| Task to complete |
Locate all lines in the data below that hold "agent" and show them.

| Entries provided |
★ ★ ★ ★ ★ ★ ★

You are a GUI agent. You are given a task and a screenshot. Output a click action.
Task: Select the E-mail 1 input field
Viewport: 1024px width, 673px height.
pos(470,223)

★ ★ ★ ★ ★ ★ ★

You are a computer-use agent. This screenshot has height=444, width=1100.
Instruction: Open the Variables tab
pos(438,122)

★ ★ ★ ★ ★ ★ ★

| Finished exercise |
You are a GUI agent. You are given a task and a screenshot. Output a click action.
You are a computer-use agent. This screenshot has height=444, width=1100.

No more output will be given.